_ESTRATTO DELLA FONTE_

Nelle ultime settimane, infatti, due azioni esecutive, una del Garante austriaco (“Datenschutzbehörde” or “DSB”) e una del CNIL (Commission nationale de l’informatique et des libertés) hanno dichiarato inadeguate le misure di Google Analytics, cioè lo strumento che permette di generare valutazioni statistiche generali sul comportamento dei visitatori dei siti web che ne fanno uso, e che determina il trasferimento dei dati personali negli USA.

Nello specifico, entrambe le decisioni sono conseguenza dei 101 reclami presentati in varie nazioni dell’Unione Europea da parte dell’ONG austriaca NOYB – European Centre for Digital Rights, l’organizzazione fondata Maximilian Schrems, l’attivista che ha dato il nome alla nota sentenza della Corte di Giustizia dell’UE che nel 2020 ha invalidato la decisione di adeguatezza della Commissione Europea che riteneva il Privacy Shield fornire garanzie adeguate il trasferimento dei dati.

La pronuncia del Garante austriaco

Con il provvedimento[1], reso pubblico il 14 gennaio 2022, l’autorità garante austriaca ha riscontrato che tutti i siti che fanno uso di Google Analytics di fatto esportano negli Stati Uniti dati personali dei visitatori, come i loro indirizzi IP e i loro identificatori univoci che vengono memorizzati nei cookie.

Tali informazioni, secondo le leggi in vigore negli USA, possono essere fornite alle autorità americane stante i programmi di sorveglianza governativa dei servizi di intelligence (come il FISA 702) e, per queste ragioni, si configurerebbe la violazione delle norme del Regolamento UE 2016/679 (“GDPR”) in tema di trasferimento dei dati personali all’estero.

Di conseguenza, analizzando il sito web del titolare, ovvero un portale dedicato alla divulgazione su temi sanitari, il garante con un provvedimento articolato e complesso ha disposto la sanzione nei suoi confronti proprio per l’utilizzo dei cookie di Google Analytics, per le seguenti ragioni.

Il trattamento, minuziosamente ricostruito e analizzato dalla DSB, avrebbe avuto luogo prevalentemente in data center situati in Europa e anche su server al di fuori dello Spazio Economico Europeo (SEE). A seguito dell’istruttoria, è emerso che il titolare avrebbe istruito il responsabile ad anonimizzare gli indirizzi IP degli utenti, prima di procedere alla relativa conservazione ed eventuale trasmissione. Tuttavia, a detta della DSB, l’anonimizzazione degli indirizzi IP inizialmente non sarebbe stata configurata correttamente proprio dal titolare stesso. Inoltre, come ricostruito dalla DSB, i convenuti avrebbero anche adottato ulteriori misure contrattuali, organizzative e tecniche per la protezione dei dati personali (inclusa la crittografia), al fine di ridurre il rischio di esposizione degli stessi alle agenzie di intelligence statunitensi.

_CONSEGNA A_
Elenca ogni riga dei record in cui compare la stringa "perform", tenendo conto di maiuscole e minuscole.

_DATI FORNITI_
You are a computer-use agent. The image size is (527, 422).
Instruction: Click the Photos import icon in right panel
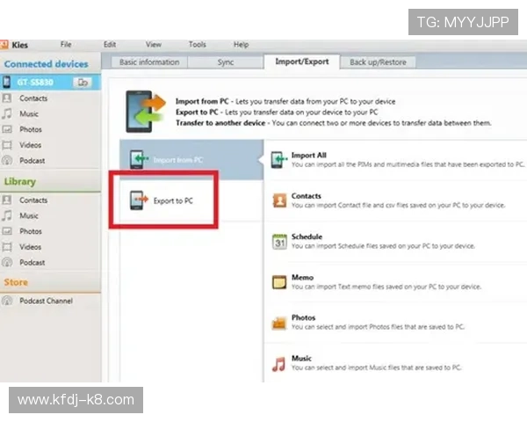pyautogui.click(x=278, y=323)
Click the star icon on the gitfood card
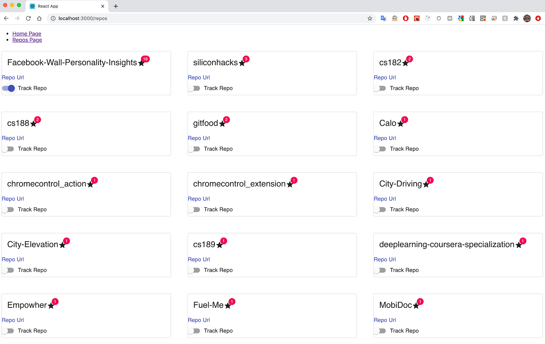The image size is (545, 344). click(x=222, y=124)
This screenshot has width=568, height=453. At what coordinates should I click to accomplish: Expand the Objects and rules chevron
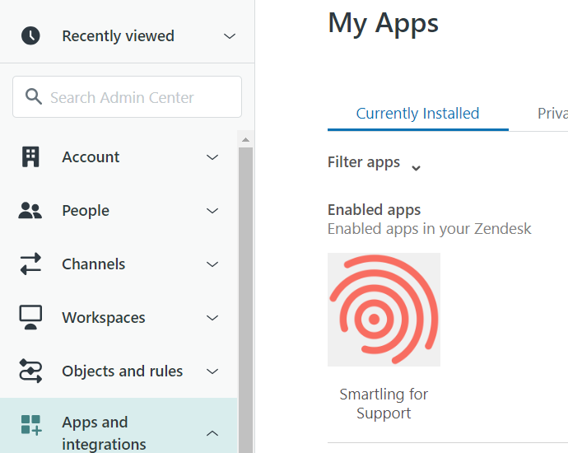coord(212,371)
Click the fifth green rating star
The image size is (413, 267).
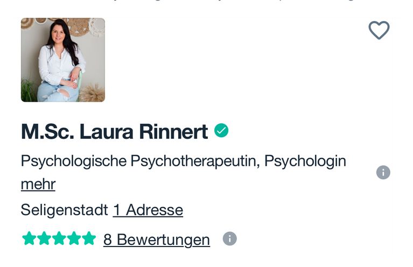click(x=89, y=238)
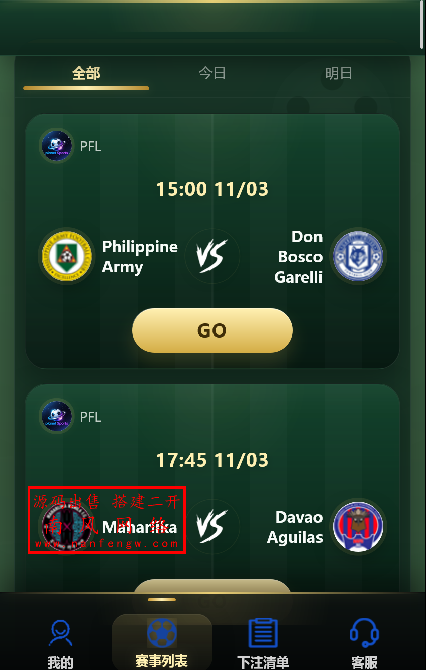This screenshot has width=426, height=670.
Task: Click the first match's PFL league logo
Action: pos(57,146)
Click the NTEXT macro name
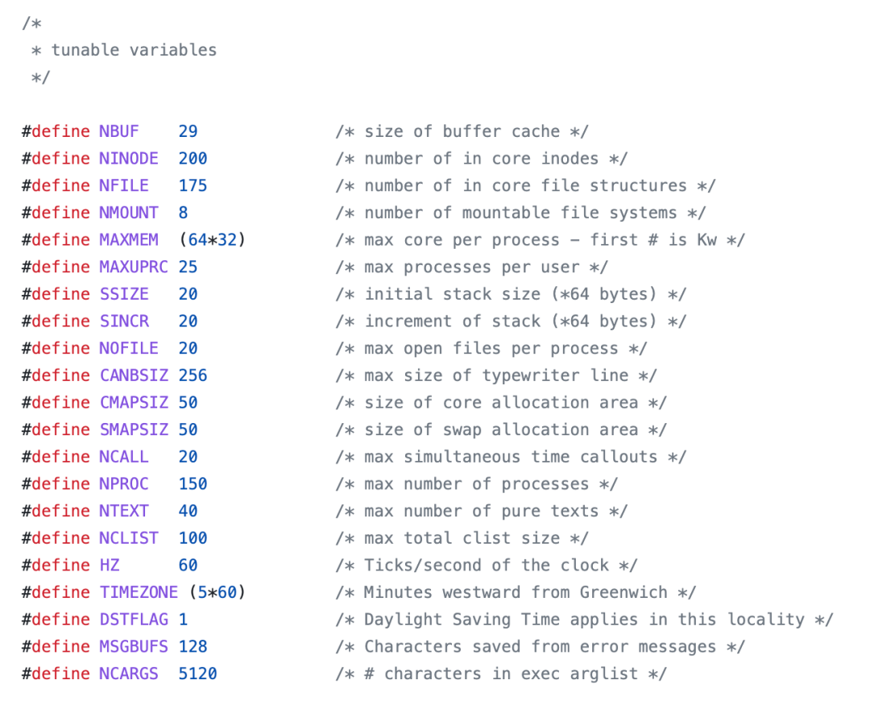The image size is (870, 705). (x=124, y=511)
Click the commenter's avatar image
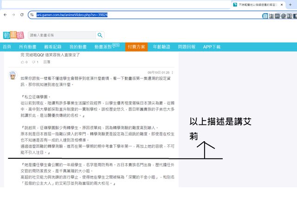The image size is (297, 202). [x=13, y=77]
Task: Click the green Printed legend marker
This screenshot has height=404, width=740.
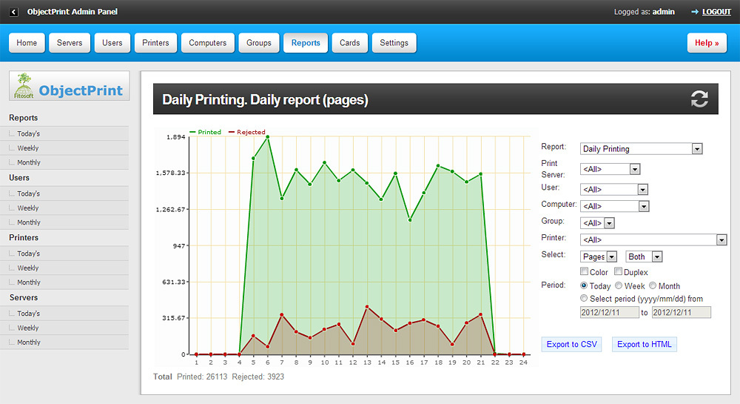Action: (194, 132)
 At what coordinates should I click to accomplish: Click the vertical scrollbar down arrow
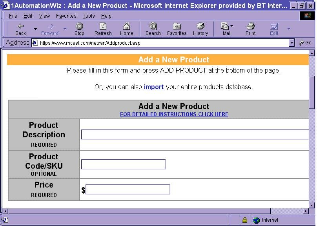(312, 205)
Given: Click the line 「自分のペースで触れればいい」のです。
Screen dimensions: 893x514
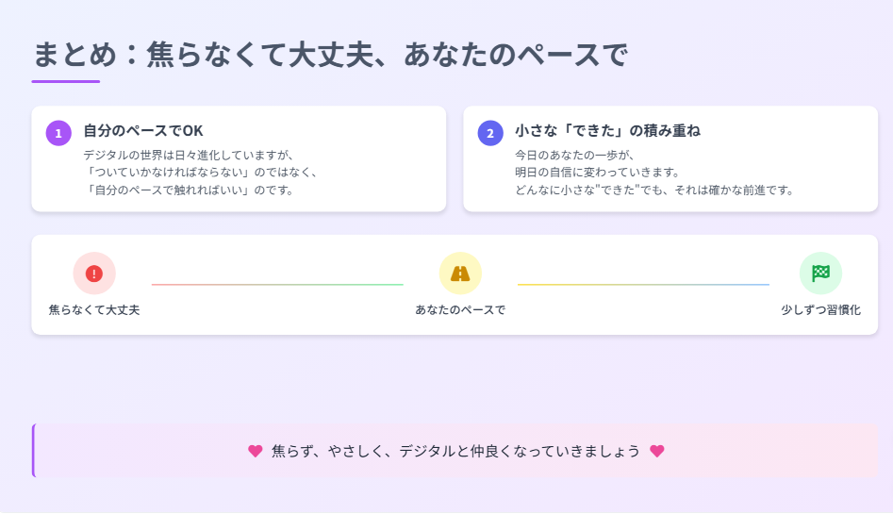Looking at the screenshot, I should 189,190.
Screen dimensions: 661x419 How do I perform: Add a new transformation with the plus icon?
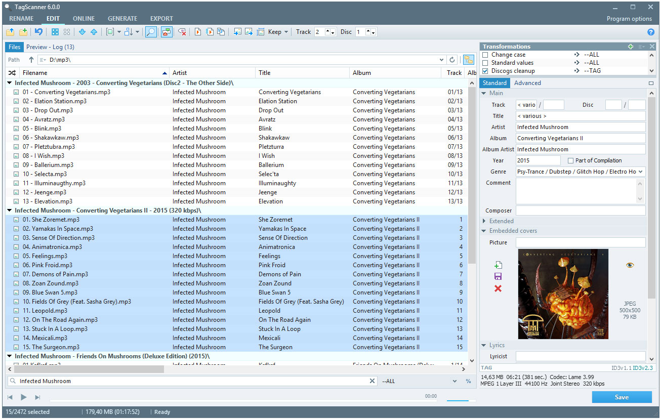point(631,46)
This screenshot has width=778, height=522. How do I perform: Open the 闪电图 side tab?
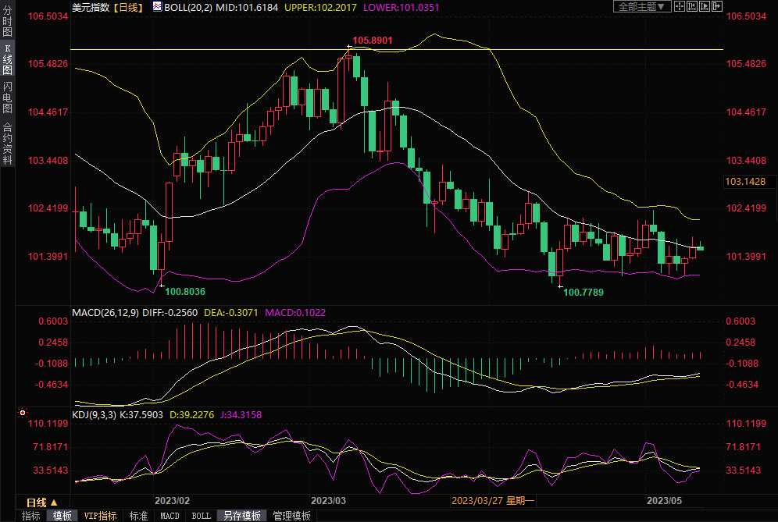point(8,97)
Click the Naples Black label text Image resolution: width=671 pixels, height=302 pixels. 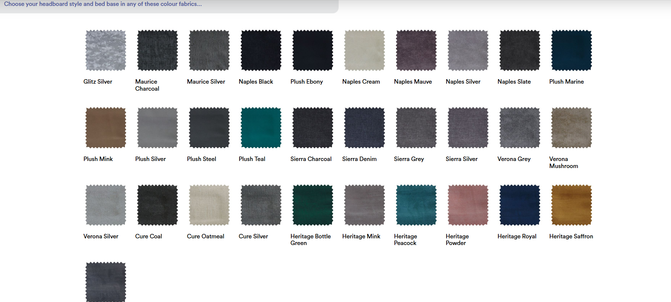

_CONSEGNA B_
Rispondi alle seguenti domande sul brano relativo a Google Analytics:
(i) Quanti reclami ha presentato l'ONG NOYB in varie nazioni dell'Unione Europea?
(ii) In quale data è stato reso pubblico il provvedimento del garante austriaco?
(iii) A quali temi era dedicato il portale del titolare analizzato dal garante?

_RISPOSTA A_
Screen dimensions: 661x419 How do I perform: Add a new transformation with the plus icon?
This screenshot has width=778, height=522. How do I perform: Open the 闪电图 side tab?

_RISPOSTA B_
(i) 101 reclami.
(ii) Il 14 gennaio 2022.
(iii) Alla divulgazione su temi sanitari.